── RAW DATA ──
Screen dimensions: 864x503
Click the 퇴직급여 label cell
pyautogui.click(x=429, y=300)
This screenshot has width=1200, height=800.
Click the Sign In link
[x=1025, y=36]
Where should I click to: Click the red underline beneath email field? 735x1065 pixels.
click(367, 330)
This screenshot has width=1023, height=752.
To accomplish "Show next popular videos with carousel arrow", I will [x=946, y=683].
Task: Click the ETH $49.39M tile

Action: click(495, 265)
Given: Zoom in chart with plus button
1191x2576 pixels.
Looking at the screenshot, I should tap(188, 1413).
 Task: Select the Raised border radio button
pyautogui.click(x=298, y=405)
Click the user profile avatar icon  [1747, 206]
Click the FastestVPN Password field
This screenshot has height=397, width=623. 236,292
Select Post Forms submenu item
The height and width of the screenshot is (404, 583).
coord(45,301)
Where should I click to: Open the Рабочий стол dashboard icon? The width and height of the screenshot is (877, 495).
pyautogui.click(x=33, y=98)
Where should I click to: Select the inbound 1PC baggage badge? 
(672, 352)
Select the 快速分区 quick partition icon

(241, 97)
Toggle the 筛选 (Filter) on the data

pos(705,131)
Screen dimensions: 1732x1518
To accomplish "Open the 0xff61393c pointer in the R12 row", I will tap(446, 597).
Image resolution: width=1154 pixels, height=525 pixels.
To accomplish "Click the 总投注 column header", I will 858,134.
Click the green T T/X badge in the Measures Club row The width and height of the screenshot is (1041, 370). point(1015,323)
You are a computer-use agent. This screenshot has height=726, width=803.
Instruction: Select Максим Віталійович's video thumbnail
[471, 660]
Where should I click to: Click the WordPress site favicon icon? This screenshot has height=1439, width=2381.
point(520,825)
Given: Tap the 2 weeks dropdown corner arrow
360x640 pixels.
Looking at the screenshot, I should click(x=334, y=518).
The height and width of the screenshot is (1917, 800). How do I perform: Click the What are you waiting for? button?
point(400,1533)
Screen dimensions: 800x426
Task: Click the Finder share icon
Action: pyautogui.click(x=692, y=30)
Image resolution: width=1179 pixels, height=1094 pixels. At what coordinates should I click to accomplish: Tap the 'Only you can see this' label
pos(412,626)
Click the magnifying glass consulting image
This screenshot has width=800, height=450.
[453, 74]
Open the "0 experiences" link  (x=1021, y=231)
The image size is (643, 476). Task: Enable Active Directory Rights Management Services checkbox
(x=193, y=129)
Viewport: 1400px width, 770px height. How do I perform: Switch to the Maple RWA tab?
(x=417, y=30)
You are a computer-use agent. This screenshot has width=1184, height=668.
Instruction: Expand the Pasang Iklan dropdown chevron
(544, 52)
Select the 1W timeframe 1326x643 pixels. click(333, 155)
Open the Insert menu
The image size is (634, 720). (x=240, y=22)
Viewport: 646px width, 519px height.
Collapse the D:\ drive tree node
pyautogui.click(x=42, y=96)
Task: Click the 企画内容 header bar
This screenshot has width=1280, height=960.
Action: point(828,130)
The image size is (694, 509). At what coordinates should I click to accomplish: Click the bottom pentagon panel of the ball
───
◆ JOB:
Render the rows above as a Markdown table with the columns "No." and "Line", giving each non-blank line its own numbered row. Leave out the blank lines.

◆ TASK OUTPUT:
| No. | Line |
|---|---|
| 1 | Screen dimensions: 864x503 |
| 2 | Click the 퇴직급여 label cell |
| 3 | pyautogui.click(x=429, y=300) |
| 4 | This screenshot has width=1200, height=800. |
| 5 | Click the Sign In link |
| 6 | [x=1025, y=36] |
| 7 | Where should I click to: Click the red underline beneath email field? 735x1065 pixels. |
| 8 | click(367, 330) |
| 9 | This screenshot has width=1023, height=752. |
| 10 | To accomplish "Show next popular videos with carousel arrow", I will [x=946, y=683]. |
| 11 | Task: Click the ETH $49.39M tile |
| 12 | Action: click(495, 265) |
| 13 | Given: Zoom in chart with plus button |
| 14 | 1191x2576 pixels. |
| 15 | Looking at the screenshot, I should tap(188, 1413). |
| 16 |  Task: Select the Raised border radio button |
| 17 | pyautogui.click(x=298, y=405) |
| 18 | Click the user profile avatar icon  [1747, 206] |
| 19 | Click the FastestVPN Password field |
| 20 | This screenshot has height=397, width=623. 236,292 |
| 21 | Select Post Forms submenu item |
| 22 | The height and width of the screenshot is (404, 583). |
| 23 | coord(45,301) |
| 24 | Where should I click to: Open the Рабочий стол dashboard icon? The width and height of the screenshot is (877, 495). |
| 25 | pyautogui.click(x=33, y=98) |
| 26 | Where should I click to: Select the inbound 1PC baggage badge?  |
| 27 | (672, 352) |
| 28 | Select the 快速分区 quick partition icon |
| 29 | (241, 97) |
| 30 | Toggle the 筛选 (Filter) on the data |
| 31 | pos(705,131) |
| 32 | Screen dimensions: 1732x1518 |
| 33 | To accomplish "Open the 0xff61393c pointer in the R12 row", I will tap(446, 597). |
| 34 | Image resolution: width=1154 pixels, height=525 pixels. |
| 35 | To accomplish "Click the 总投注 column header", I will 858,134. |
| 36 | Click the green T T/X badge in the Measures Club row The width and height of the screenshot is (1041, 370). point(1015,323) |
| 37 | You are a computer-use agent. This screenshot has height=726, width=803. |
| 38 | Instruction: Select Максим Віталійович's video thumbnail |
| 39 | [471, 660] |
| 40 | Where should I click to: Click the WordPress site favicon icon? This screenshot has height=1439, width=2381. |
| 41 | point(520,825) |
| 42 | Given: Tap the 2 weeks dropdown corner arrow |
| 43 | 360x640 pixels. |
| 44 | Looking at the screenshot, I should click(x=334, y=518). |
| 45 | The height and width of the screenshot is (1917, 800). How do I perform: Click the What are you waiting for? button? |
| 46 | point(400,1533) |
| 47 | Screen dimensions: 800x426 |
| 48 | Task: Click the Finder share icon |
| 49 | Action: pyautogui.click(x=692, y=30) |
| 50 | Image resolution: width=1179 pixels, height=1094 pixels. At what coordinates should I click to accomplish: Tap the 'Only you can see this' label |
| 51 | pos(412,626) |
| 52 | Click the magnifying glass consulting image |
| 53 | This screenshot has width=800, height=450. |
| 54 | [453, 74] |
| 55 | Open the "0 experiences" link  (x=1021, y=231) |
| 56 | The image size is (643, 476). Task: Enable Active Directory Rights Management Services checkbox |
| 57 | (x=193, y=129) |
| 58 | Viewport: 1400px width, 770px height. How do I perform: Switch to the Maple RWA tab? |
| 59 | (x=417, y=30) |
| 60 | You are a computer-use agent. This screenshot has width=1184, height=668. |
| 61 | Instruction: Expand the Pasang Iklan dropdown chevron |
| 62 | (544, 52) |
| 63 | Select the 1W timeframe 1326x643 pixels. click(333, 155) |
| 64 | Open the Insert menu |
| 65 | The image size is (634, 720). (x=240, y=22) |
| 66 | Viewport: 646px width, 519px height. |
| 67 | Collapse the D:\ drive tree node |
| 68 | pyautogui.click(x=42, y=96) |
| 69 | Task: Click the 企画内容 header bar |
| 70 | This screenshot has width=1280, height=960. |
| 71 | Action: point(828,130) |
| 72 | The image size is (694, 509). At what coordinates should I click to accomplish: Click the bottom pentagon panel of the ball |